Finally, even if I could agree, and I do not, that § 405 (g) is the exclusive route for consideration of this kind of case, I would dissent from the Court’s treatment of the exhaustion requirement of § 405 (g), ante, at 764-767. *800The Court admits, ante, at 765, that the purposes of administrative exhaustion “have been served once the Secretary has satisfied himself that the only issue is the constitutionality of a statutory requirement, a matter which is beyond his jurisdiction to determine, and that the claim is neither otherwise invalid nor cognizable under a different section of the Act.” Nonetheless, the Court construes the statute so as to permit “the Secretary [to] specify such requirements for exhaustion as he deems serve his own interests in effective and efficient administration. . . . [A] court may not substitute its conclusion as to futility for the contrary conclusion of the Secretary.” Ante, at 766. (Emphasis supplied.) If, as the Court holds, the finality and hearing requirements of § 405 (g) are not jurisdictional,14 ibid., then I fail to see why it is left to the Secretary to determine when the point of futility is reached, a power to be exercised, apparently, with regard only to the Secretary’s needs and without taking account of the claimants’ interest in not exhausting futile remedies,15 and in ob*801taining promptly benefits which have been unconstitutionally denied. Further, the Court leaves the way open for a lawless application of this power, since the Secretary can evidently, once the case is in court, assert or not assert the full exhaustion requirements of § 405 (g), as he pleases.
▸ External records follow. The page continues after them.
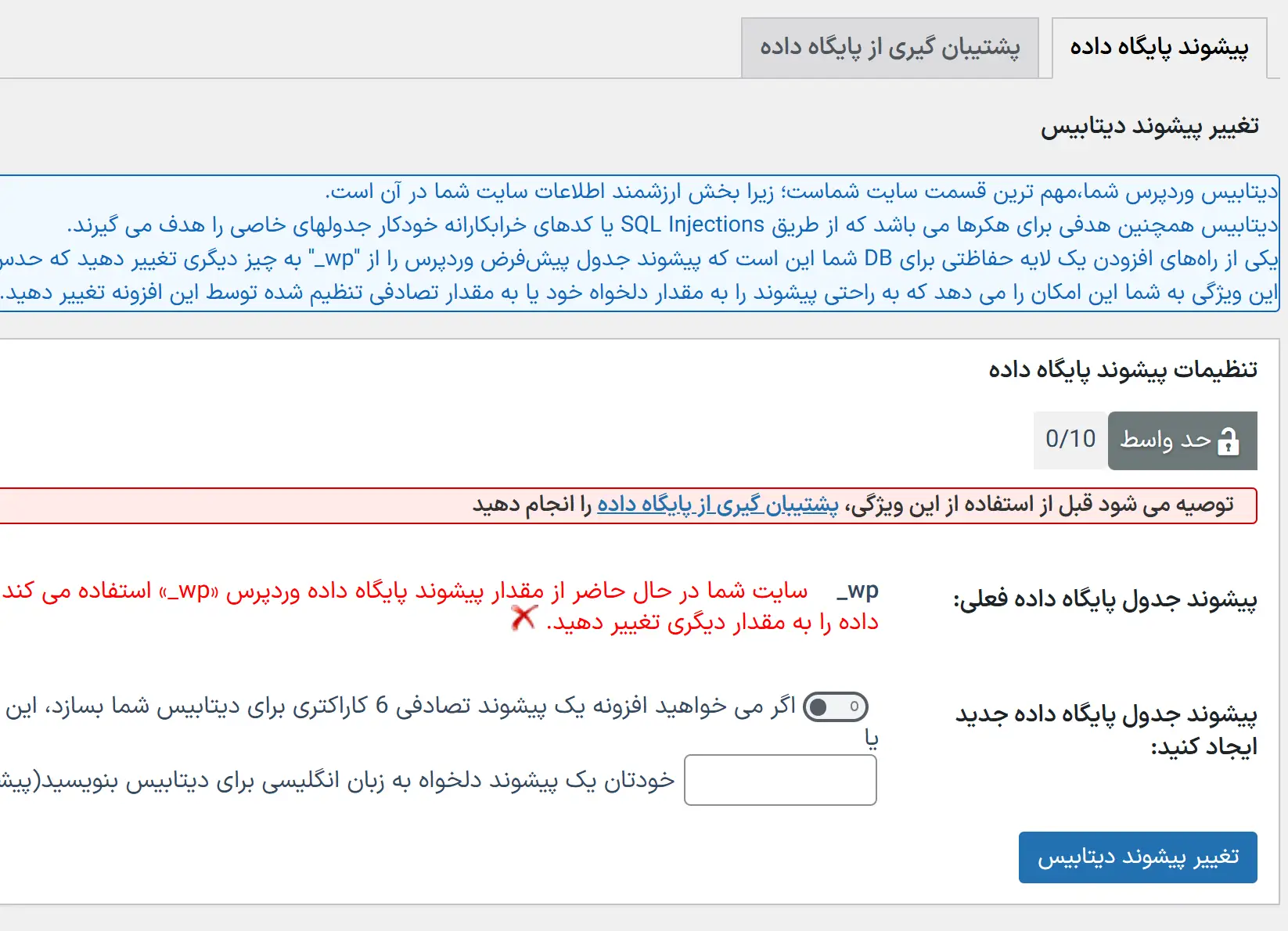Open the پشتیبان گیری از پایگاه داده link

pos(718,505)
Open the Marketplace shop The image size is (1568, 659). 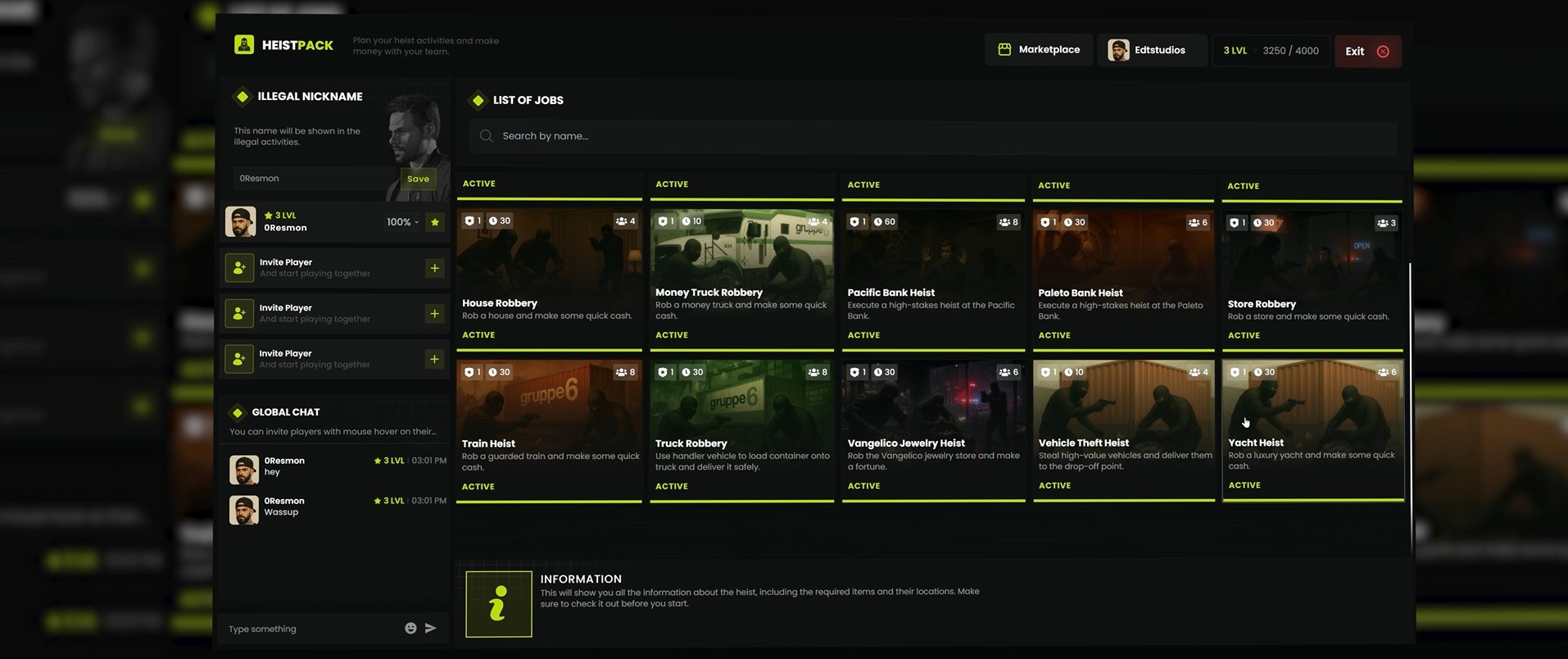click(x=1039, y=50)
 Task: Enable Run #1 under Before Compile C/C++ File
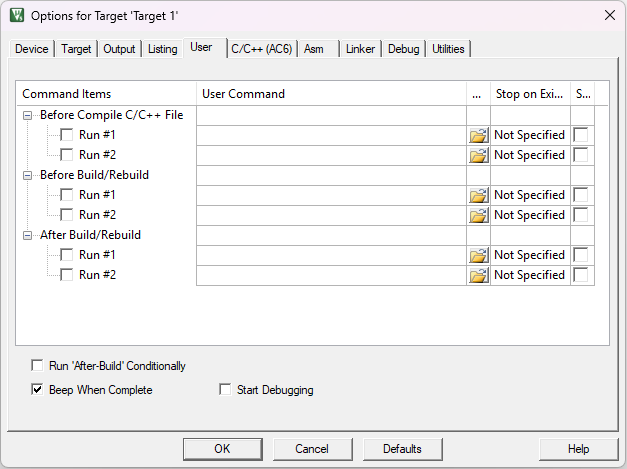click(66, 135)
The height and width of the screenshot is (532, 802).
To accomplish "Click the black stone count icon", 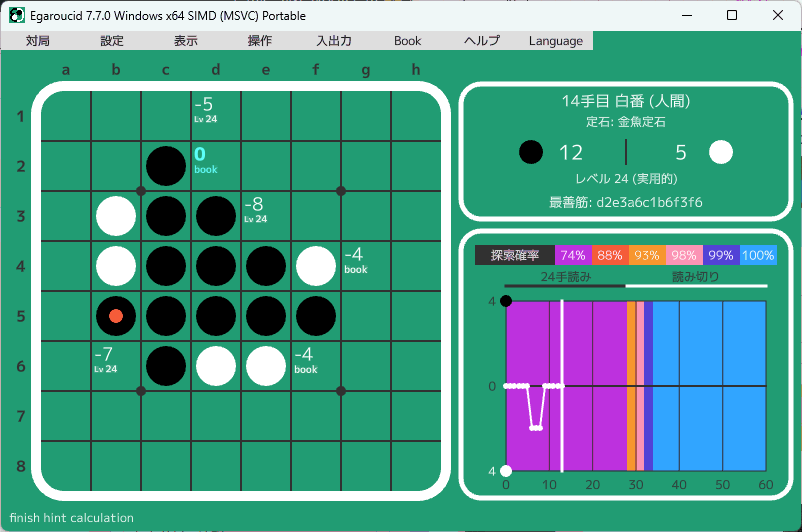I will [532, 152].
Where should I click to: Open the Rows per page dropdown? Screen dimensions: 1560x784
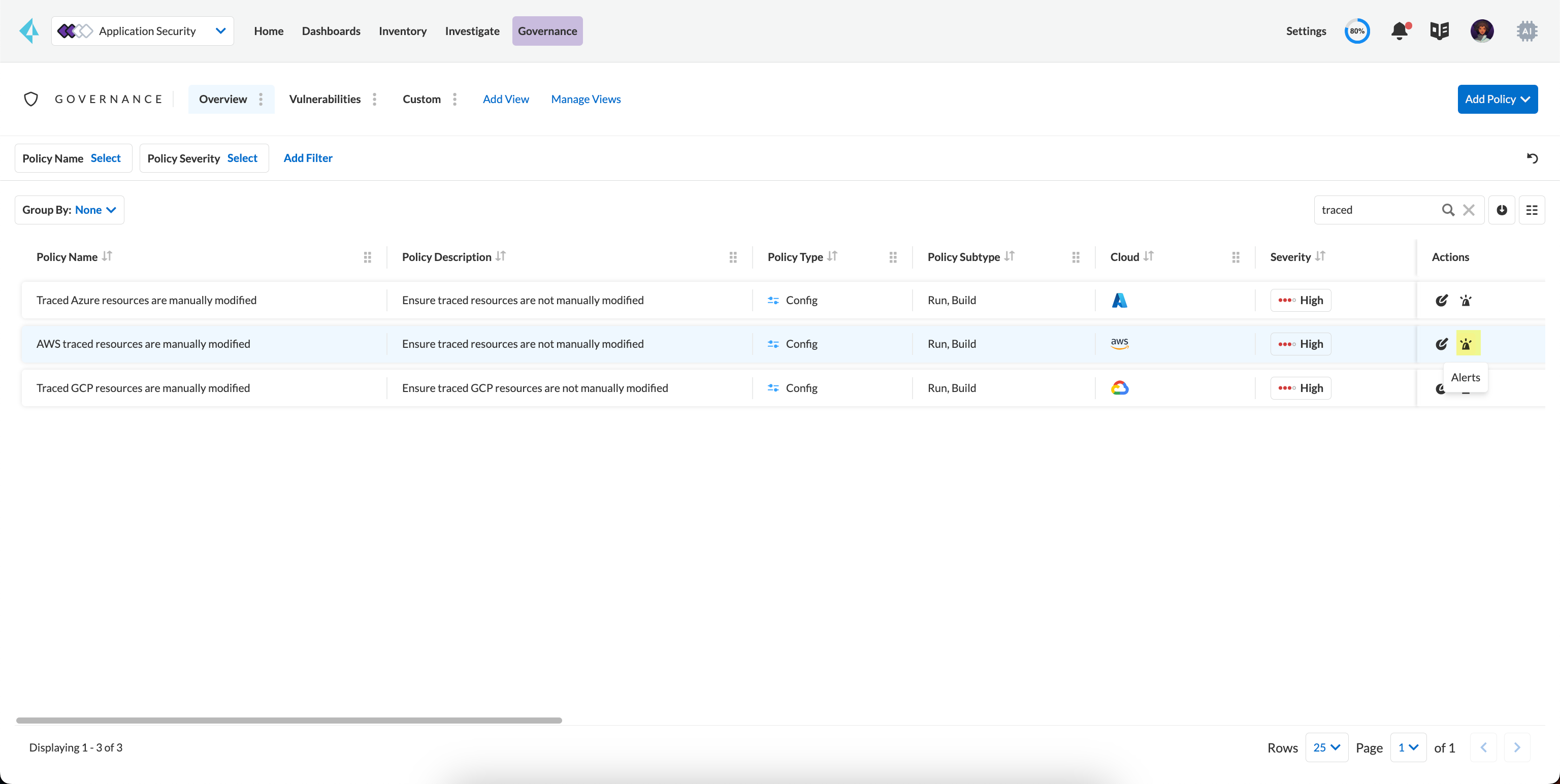coord(1326,747)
Moreover, and significantly, it flagrantly distorts the record in this case to say that the Secretary waived the exhaustion requirements of § 405 (g), recognizing their futility. True, the Secretary does not here claim a lack of jurisdiction for failure to exhaust on the individual claim, see n. 1, supra. But he did, in the District Court, move to dismiss the entire action for lack of subject-matter jurisdiction. See Notice and Motion to Dismiss or for Summary Judgment, at Record 114-117. The Secretary said, referring to §§ 405 (g) and (h):

“From the above provisions, it is clear that the only civil action permitted to an individual on any claim arising under Title II of the Act is an action to review the ‘final decision of the Secretary made after a hearing . . . .’ The complaint, however, does not allege jurisdiction under section [405 (g)] .... Moreover, there has been no ‘final decision’ by the Secretary on the matters herein com*802plained of .. . and plaintiffs have not exhausted their administrative remedies. The exhaustion of any available administrative remedies is a condition precedent to the plaintiffs [sic] bringing this action against the defendants,’ and the issue is one of subject matter jurisdiction.” Defendants’ Memorandum in Opposition to the Plaintiffs’ Motion for Preliminary Injunction, at Record 65. (First emphasis added.)
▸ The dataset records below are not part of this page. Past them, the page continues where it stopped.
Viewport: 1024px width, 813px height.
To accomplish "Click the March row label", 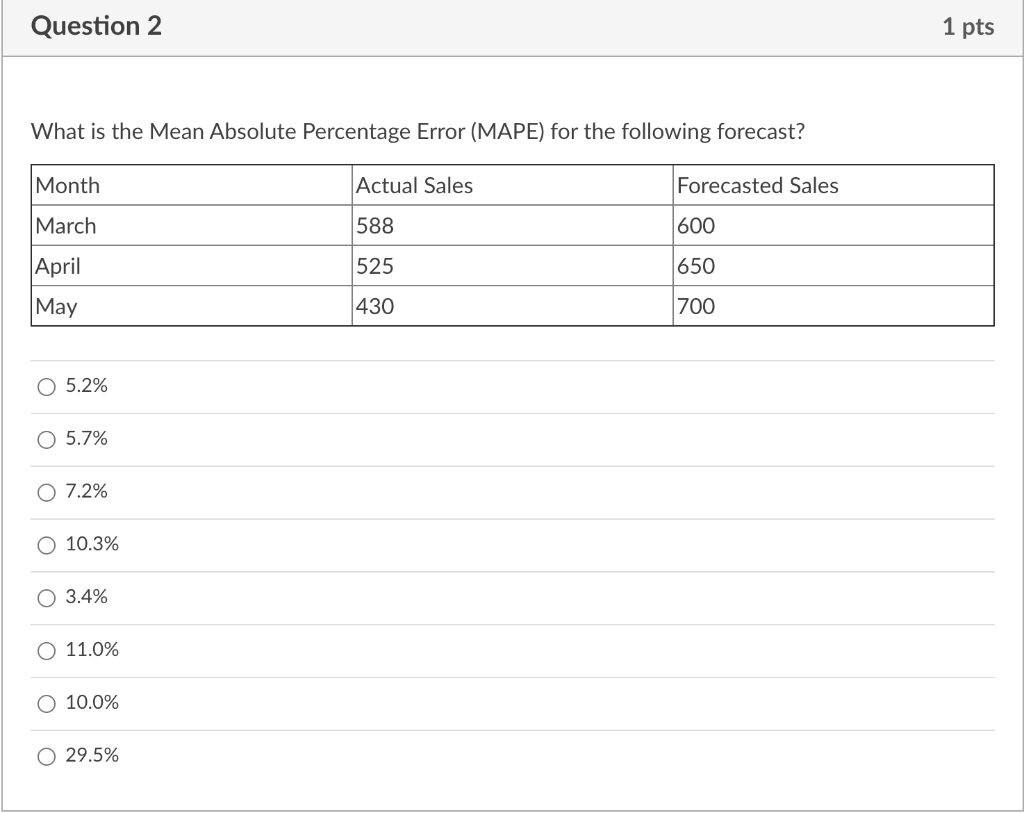I will tap(66, 226).
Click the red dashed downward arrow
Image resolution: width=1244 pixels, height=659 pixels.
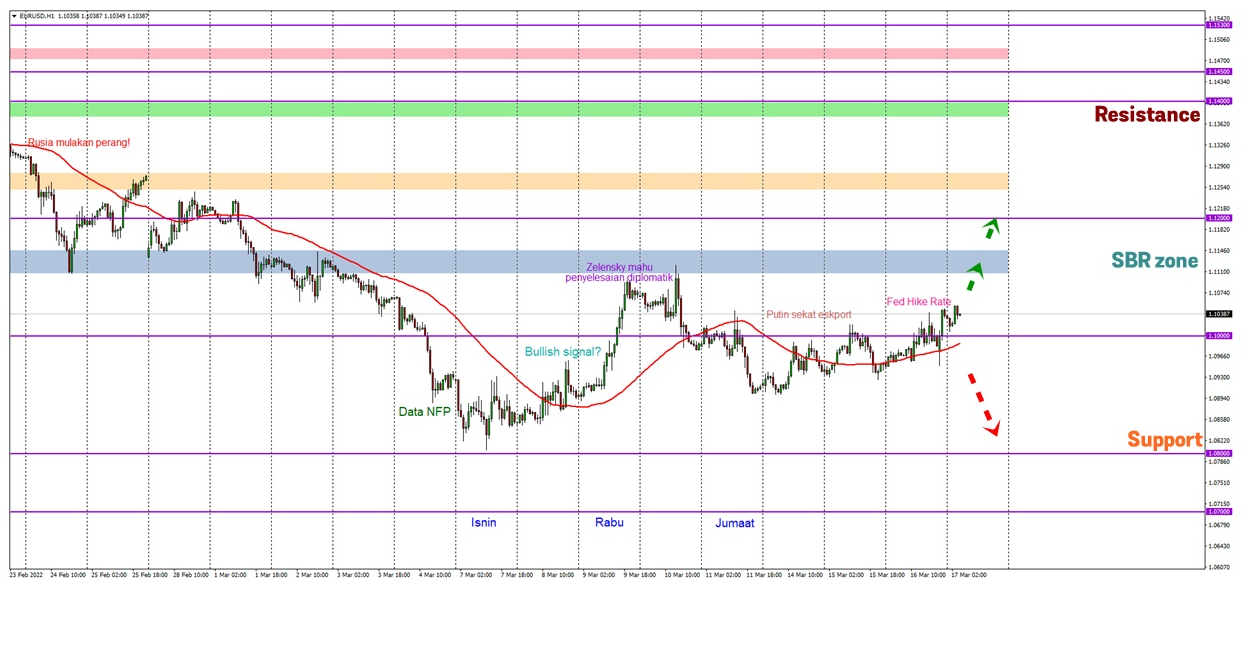(982, 404)
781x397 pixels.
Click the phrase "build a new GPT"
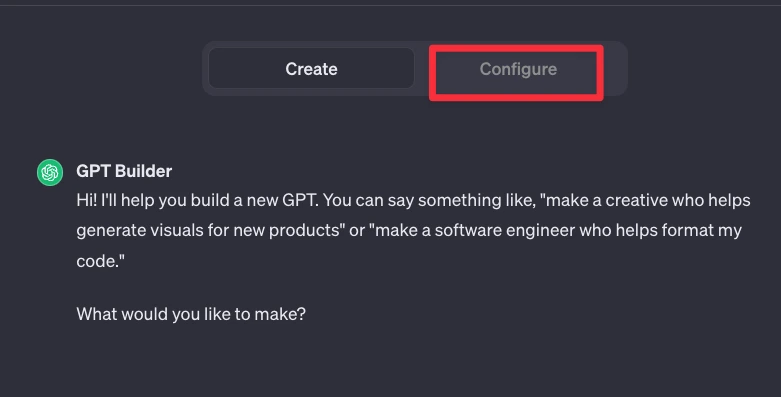coord(253,200)
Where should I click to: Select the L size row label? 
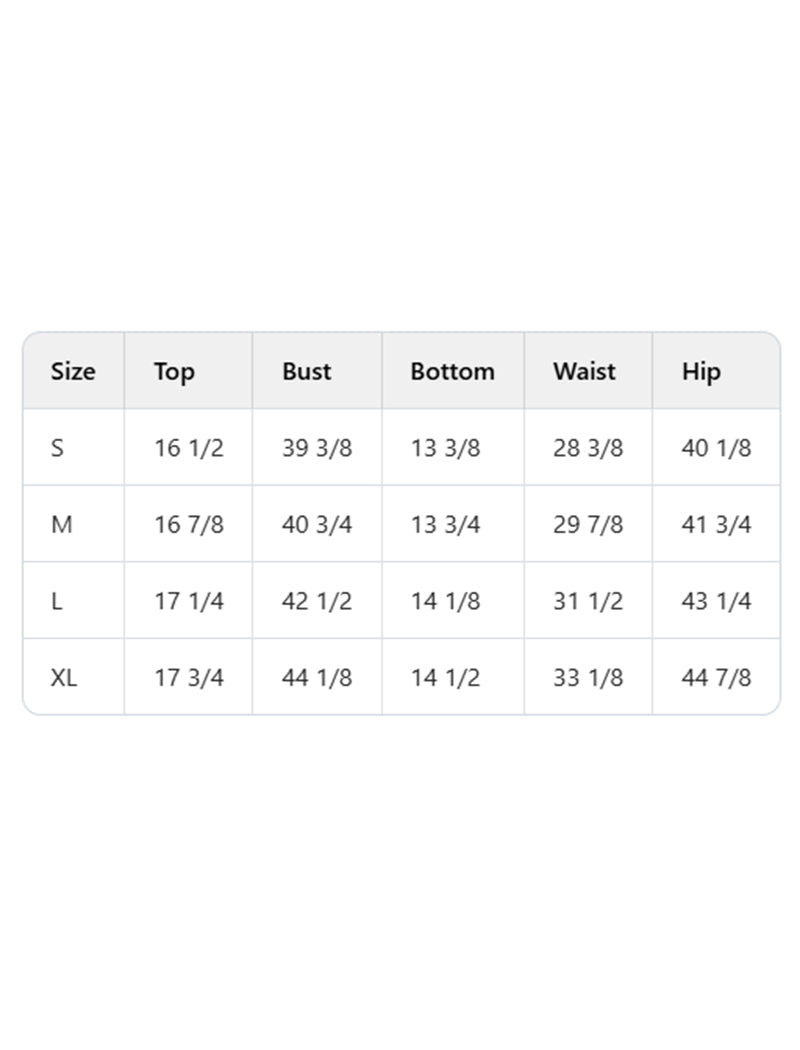tap(56, 601)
In the face of this statement, the Court’s conclusion that the Secretary determined “that for the purposes of this litigation the reconsideration determination is ‘final,’ ” ante, at 767, is patently indefensible.

II

The merits of this case can be dealt with very briefly. For it is, I believe, apparent on the face of the Court’s opinion that today’s holding is flatly contrary to several recent decisions, specifically Vlandis v. Kline, 412 U. S. 441 (1973); U. S. Dept. of Agriculture v. Murry, 413 U. S. 508 (1973); and Jimenez v. Weinberger, 417 U. S. 628 (1974).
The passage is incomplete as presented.